[Opening TEXT SECTION section]

Target Milestone: mozilla0.9.1 → mozilla0.9.2
Blocks: 71668
kevin, how are we doing with your patch? Are we able to run through I-BENCH test or jrgm's page-load test?
"Are we able to run through I-BENCH test or jrgm's page-load test?" I was able to run through I-BENCH and jrgm's page loader test on Linux with a release build. The page load times with jrgm's test were within the range of error for me of approx 4% so I couldn't see any impact from the patch. The I-BENCH scores for the initial page load time were not consistent. I need to tune the prefs which control how frequently the parser is interruptibted and how often the system clock is sampled. After I have done some tuning I'll re-run I-BENCH and jrgm's page loader test.
Just to clarify. The solution that rickg and I have been working on is really not the correct solution to this problem in the long term. The correct solution would to be to make reflow and frame construction interruptible. Making them interruptible would be a large task so we have been exploring using the parser's pre-existing incremental/interruptible capability to limit the number of frames that are created and reflowed in one shot. If both reflow and frame construction were interruptible then there would no need to interrupt the parser's processing of tokens. The patch I have attached interrupts the parser based on how much time has been spent processing tokens. In addition the patch sets up a PL_Event to continue calling the parser to continue processing if the document has been completely loaded, but the parser has been interrupted.
So you can do something like process some tokens, schedule an event, then during the processing of that event you parse some more tokens and possible schedule another event, and so on? That sounds good to me.
Thats right. The continue parsing PL_event only needs to be scheduled if the parser's OnDataAvailable has been called for the last time. If necko is still loading a document the tokens that were left around when the parser was interrupted will be processed the next time the parser's OnDataAvailable is called (Provided it doesn't interrupt again). I also added a dummy parser request to the load group to prevent JavaScript onload handlers and other document done processing from happening until the final chunk of data has been tokenized and passed over to the content sink.

[Closing TEXT SECTION section]
[Opening DATASET EXTRACT section]

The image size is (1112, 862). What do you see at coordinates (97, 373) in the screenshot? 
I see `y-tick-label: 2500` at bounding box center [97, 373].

[Closing DATASET EXTRACT section]

Answer these questions using the thread about interrupting the parser above.
(a) Within what approximate range of error did the page load times with jrgm's test fall?
(b) What does the thread call the correct long-term solution to the problem?
(c) What was added to the load group, and what does it prevent?

◆ **OUTPUT FOR THIS EXERCISE**:
(a) Approximately 4%.
(b) Making reflow and frame construction interruptible.
(c) A dummy parser request was added. It keeps JavaScript onload handlers and other document done processing from happening until the final chunk of data has been tokenized and passed over to the content sink.